3) Menghindari minuman yang mengandung kafein.
4) Minum obat diuretik yang telah diprogramkan atau cairan untuk
meningkatkan diuretic

3) Kegel exercise
Pengertian : suatu latihan otot dasar panggul Puboccoccygeus
(PC) atau Pelvic Floor Muscle yang digunakan untuk terapi pada
seseorang yang tidak mampu mengontrol keluarnya urine (Widianti et
all,2010)
Tujuan :
a. menguatkan otot-otot yang mengontrol aliran urine
b. untuk mengatasi inkontinensia urine
c. lansia dapat mengontrol berkemih.
d. menghindari resiko jatuh pada lansia akibat urine yang tercecer.
Indikasi : klien lansia yang mengalami permasalahan
miksi dalam pengontrolan otot dasar
panggulnya

Persiapan klien :
a. Berikan salam, perkenalan diri
b. Bina hubungan saling percaya
c. Jelaskan kepada klien tentang prosedur tindakan yang akan dilakukan
d. Atur posisi klien sehingga merasakan nyaman

Persiapan alat :
a. Arloji
b.
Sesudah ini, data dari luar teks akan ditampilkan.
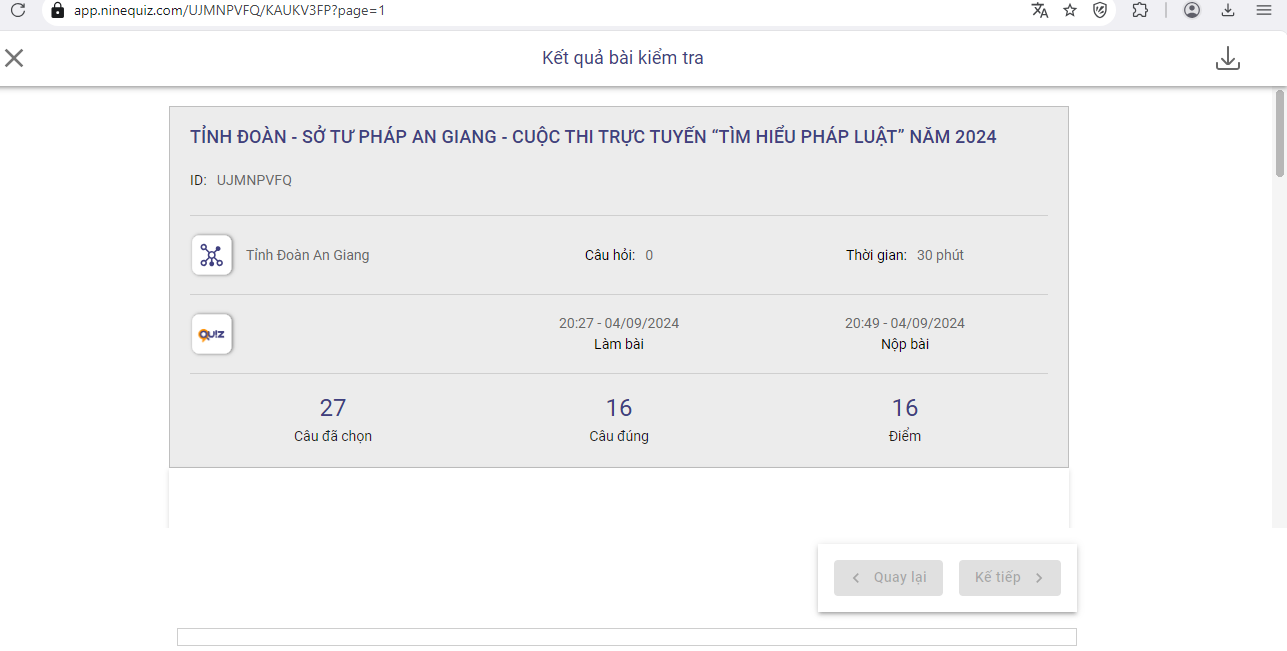Click the Tỉnh Đoàn An Giang organization logo
The height and width of the screenshot is (651, 1287).
(x=212, y=255)
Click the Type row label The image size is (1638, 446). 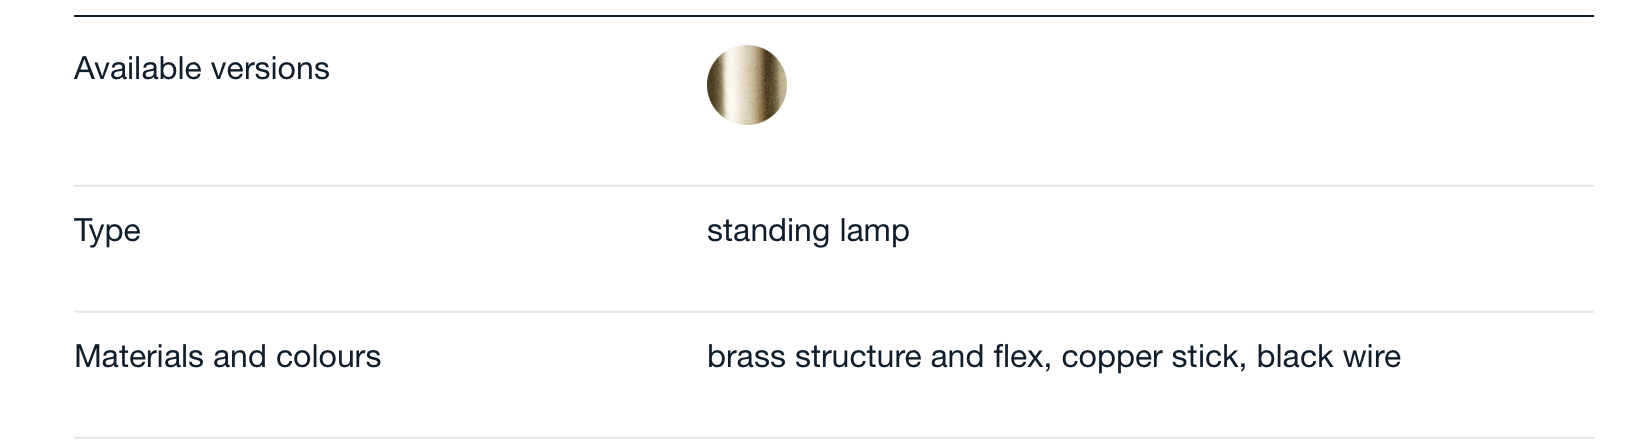(107, 232)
Ruangan yang nyaman dan tenang

Tahap Kerja :
1) Temukan otot dasar panggul atau pubococcygeus (PC) untuk
mengidentifikasi otot-otot dasar panggul andan, ambil gerakan seperti
menahan buang air kecil (BAK) atau mengencangkan otot-otot yang
dapat menahan buang gas (kentut)
2) Pemanasan lakukan pemanasan dengan melakukan kontraksi-relaksasi
dengan keccepatan yang tetap sebanyak 3 kali sesi dengan fase
istirahat diantara sesi 30 detik.
3) Gerakan inti
a) Jika telah menemukan otot-otot dasar panggul, kosongkan
kandung kemih (BAK)
b) Atur posisi senyaman mungkin
c) Kencangkan otot-otot dasar panggul seperti menahann BAK atau
seperti menahan BAB, tahan selama 5 detik
d) Setelah itu relaksasi selama 5 detik
e) Ulangi teknik ini sebanyak 10 kali sesi jangan berlebihan
f) Lakukan sesi c,d,e dengan fase istirahat selama 30 detik tiap saat
g) Jangan menahan nafas, sebaiknya bernafaslah dalam-dalan
4) Relasasi setelah gerakan inti, diakhiri dengan relaksasi dengan menarik
nafas panjang tahan 1 detik lalu dihembuskan lewat mulut, dilakukan 3
kali
5) Evaluasi
6) Dokumentasi
Catat hari, tanggal, jam, dan hasil latihan.

Hasil :
a. Lansia mampu mengontrol berkemih
b. Lansia tidak beresiko jatuh akibat urine yang tercecer.